After repeating the line containing "You are a computer-use agent. Viewport: 1568px", stop; until then, repeat each line of the listing below exactly, starting with the first.

Segment Open

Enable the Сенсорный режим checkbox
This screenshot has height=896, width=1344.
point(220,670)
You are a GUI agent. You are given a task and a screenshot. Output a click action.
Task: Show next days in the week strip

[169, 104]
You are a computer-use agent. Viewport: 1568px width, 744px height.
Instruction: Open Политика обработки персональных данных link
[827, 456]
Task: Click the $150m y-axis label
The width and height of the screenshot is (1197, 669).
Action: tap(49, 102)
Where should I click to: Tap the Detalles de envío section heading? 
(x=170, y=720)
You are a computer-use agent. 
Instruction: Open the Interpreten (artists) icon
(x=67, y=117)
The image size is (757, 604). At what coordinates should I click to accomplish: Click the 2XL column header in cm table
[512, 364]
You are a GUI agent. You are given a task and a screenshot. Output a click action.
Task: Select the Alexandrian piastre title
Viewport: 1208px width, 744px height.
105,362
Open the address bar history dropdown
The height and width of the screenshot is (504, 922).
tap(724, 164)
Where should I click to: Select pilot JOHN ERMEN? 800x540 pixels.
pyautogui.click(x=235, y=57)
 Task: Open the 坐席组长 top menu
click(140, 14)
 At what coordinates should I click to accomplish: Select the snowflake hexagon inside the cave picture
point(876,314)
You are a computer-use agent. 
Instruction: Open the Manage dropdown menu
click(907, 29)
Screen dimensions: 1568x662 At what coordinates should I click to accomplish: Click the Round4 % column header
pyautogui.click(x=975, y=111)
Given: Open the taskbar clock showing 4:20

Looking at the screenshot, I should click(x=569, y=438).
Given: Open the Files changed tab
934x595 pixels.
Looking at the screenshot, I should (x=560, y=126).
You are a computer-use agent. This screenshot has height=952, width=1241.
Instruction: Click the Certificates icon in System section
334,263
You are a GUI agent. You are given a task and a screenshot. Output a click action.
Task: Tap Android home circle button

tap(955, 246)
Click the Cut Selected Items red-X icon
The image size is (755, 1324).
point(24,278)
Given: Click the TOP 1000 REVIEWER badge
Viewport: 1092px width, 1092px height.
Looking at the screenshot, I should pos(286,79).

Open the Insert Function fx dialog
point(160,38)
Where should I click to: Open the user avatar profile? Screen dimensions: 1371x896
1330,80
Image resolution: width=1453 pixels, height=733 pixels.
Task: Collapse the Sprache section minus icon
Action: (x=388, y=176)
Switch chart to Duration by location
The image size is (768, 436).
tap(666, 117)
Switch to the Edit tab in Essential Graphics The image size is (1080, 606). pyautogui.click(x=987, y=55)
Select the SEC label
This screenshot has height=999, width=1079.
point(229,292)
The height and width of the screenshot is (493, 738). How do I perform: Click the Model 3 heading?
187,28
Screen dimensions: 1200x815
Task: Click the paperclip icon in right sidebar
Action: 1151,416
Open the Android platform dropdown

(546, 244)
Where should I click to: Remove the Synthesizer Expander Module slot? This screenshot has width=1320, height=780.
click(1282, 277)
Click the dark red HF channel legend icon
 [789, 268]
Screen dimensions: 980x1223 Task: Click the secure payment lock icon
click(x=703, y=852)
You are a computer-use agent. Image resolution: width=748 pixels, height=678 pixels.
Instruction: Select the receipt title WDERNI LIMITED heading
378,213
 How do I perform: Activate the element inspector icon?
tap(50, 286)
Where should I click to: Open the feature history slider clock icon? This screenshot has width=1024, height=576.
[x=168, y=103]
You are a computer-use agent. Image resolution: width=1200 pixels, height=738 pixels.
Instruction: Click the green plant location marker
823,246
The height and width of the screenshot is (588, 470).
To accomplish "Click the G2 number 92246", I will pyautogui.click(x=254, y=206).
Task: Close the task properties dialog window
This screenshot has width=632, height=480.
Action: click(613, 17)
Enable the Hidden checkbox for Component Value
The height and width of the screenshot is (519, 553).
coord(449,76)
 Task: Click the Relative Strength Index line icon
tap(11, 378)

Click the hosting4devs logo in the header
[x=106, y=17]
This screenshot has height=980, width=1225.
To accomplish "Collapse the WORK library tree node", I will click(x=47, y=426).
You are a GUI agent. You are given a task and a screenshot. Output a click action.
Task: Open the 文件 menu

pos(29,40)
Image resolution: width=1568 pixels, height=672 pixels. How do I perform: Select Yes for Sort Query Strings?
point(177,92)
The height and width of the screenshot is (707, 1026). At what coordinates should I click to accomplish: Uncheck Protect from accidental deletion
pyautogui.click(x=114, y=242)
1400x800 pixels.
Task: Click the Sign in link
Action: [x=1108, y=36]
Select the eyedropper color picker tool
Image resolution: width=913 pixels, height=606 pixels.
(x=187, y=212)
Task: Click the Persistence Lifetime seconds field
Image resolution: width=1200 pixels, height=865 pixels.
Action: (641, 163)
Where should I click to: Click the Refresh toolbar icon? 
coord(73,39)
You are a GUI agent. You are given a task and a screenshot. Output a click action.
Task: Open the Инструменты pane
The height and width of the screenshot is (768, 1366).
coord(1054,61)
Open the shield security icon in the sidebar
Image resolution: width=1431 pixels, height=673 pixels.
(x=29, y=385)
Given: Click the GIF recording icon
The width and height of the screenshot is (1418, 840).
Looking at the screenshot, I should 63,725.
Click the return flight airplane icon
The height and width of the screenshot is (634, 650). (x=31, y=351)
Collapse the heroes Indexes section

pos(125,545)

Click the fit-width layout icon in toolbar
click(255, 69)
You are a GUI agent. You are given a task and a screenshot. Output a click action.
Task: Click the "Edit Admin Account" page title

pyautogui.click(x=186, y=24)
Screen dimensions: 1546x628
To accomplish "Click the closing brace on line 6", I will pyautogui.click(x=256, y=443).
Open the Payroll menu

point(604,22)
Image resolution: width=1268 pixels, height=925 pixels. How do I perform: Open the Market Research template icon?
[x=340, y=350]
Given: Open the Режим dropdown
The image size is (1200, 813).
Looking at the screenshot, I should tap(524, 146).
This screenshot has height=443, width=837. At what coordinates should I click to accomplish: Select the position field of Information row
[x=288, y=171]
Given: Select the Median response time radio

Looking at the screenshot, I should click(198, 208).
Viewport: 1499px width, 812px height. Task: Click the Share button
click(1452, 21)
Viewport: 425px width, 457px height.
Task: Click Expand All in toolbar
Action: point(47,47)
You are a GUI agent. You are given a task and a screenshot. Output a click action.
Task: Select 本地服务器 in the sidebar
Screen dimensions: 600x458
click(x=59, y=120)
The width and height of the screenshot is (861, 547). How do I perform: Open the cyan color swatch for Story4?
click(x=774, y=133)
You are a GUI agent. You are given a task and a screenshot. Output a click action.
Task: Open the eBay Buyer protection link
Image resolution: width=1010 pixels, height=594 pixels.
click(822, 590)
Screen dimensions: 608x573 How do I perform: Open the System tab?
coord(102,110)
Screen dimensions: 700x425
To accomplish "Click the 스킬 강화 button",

Segment Closed

**EXERCISE RESPONSE**:
Enable the Сенсорный режим checkbox
This screenshot has height=896, width=1344.
point(220,670)
You are a GUI agent. You are given a task and a screenshot. Output a click action.
Task: Show next days in the week strip

[169, 104]
You are a computer-use agent. Viewport: 1568px width, 744px height.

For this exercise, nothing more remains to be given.